(Data supplied begins)

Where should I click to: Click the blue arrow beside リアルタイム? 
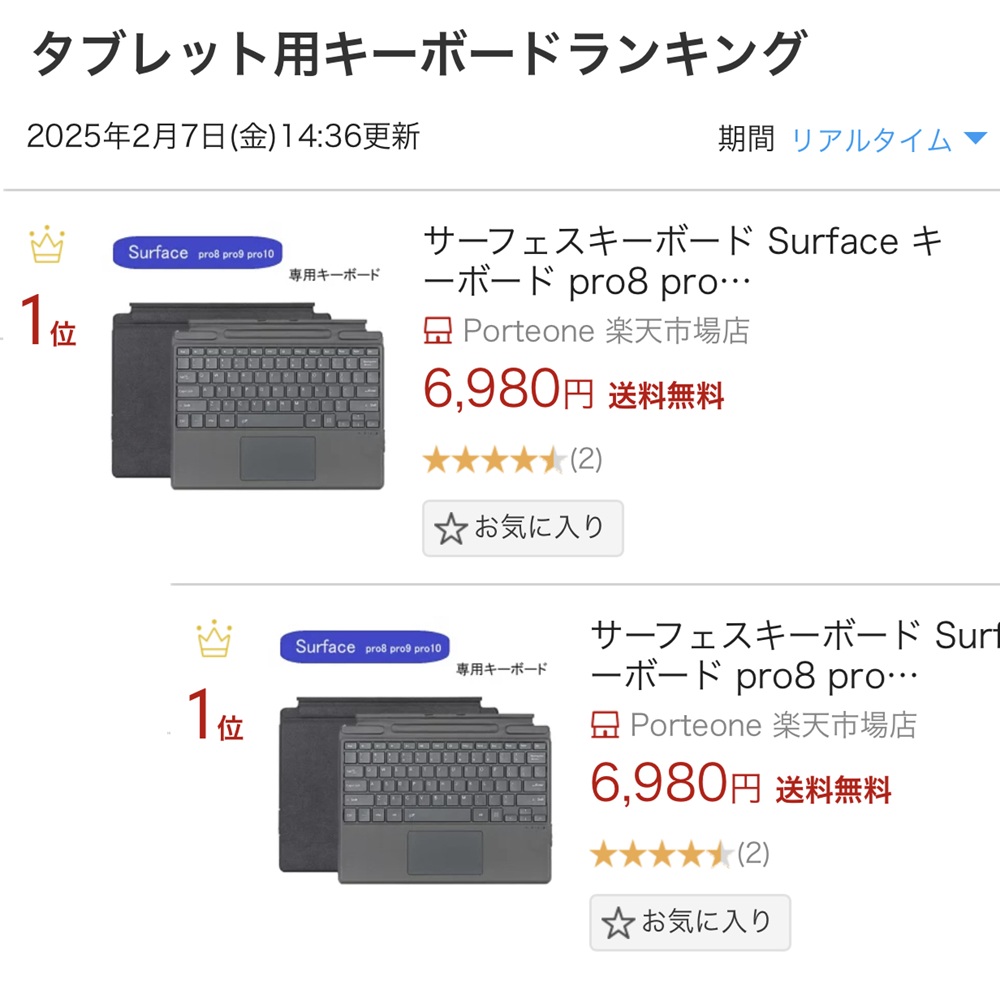[x=974, y=140]
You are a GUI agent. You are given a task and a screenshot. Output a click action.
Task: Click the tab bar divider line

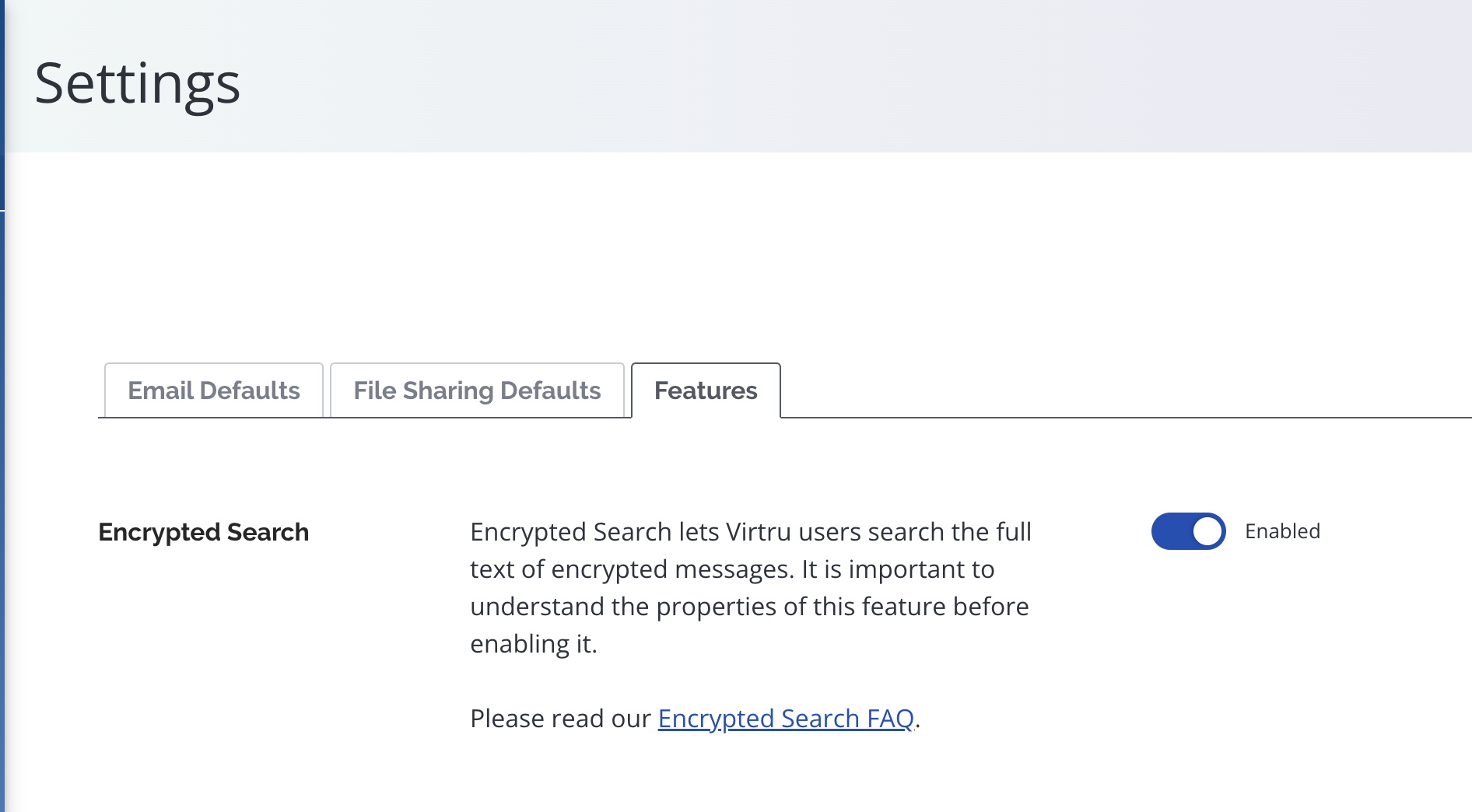[1089, 418]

(Data supplied ends)

◆ **Assigned task**
Output the whole of the data, unchanged; keep the pictures out.

◆ **Solution**
Where should I click to: Click the blue arrow beside リアルタイム? 
[x=974, y=140]
You are a GUI agent. You are given a task and a screenshot. Output a click action.
Task: Click the tab bar divider line

[1089, 418]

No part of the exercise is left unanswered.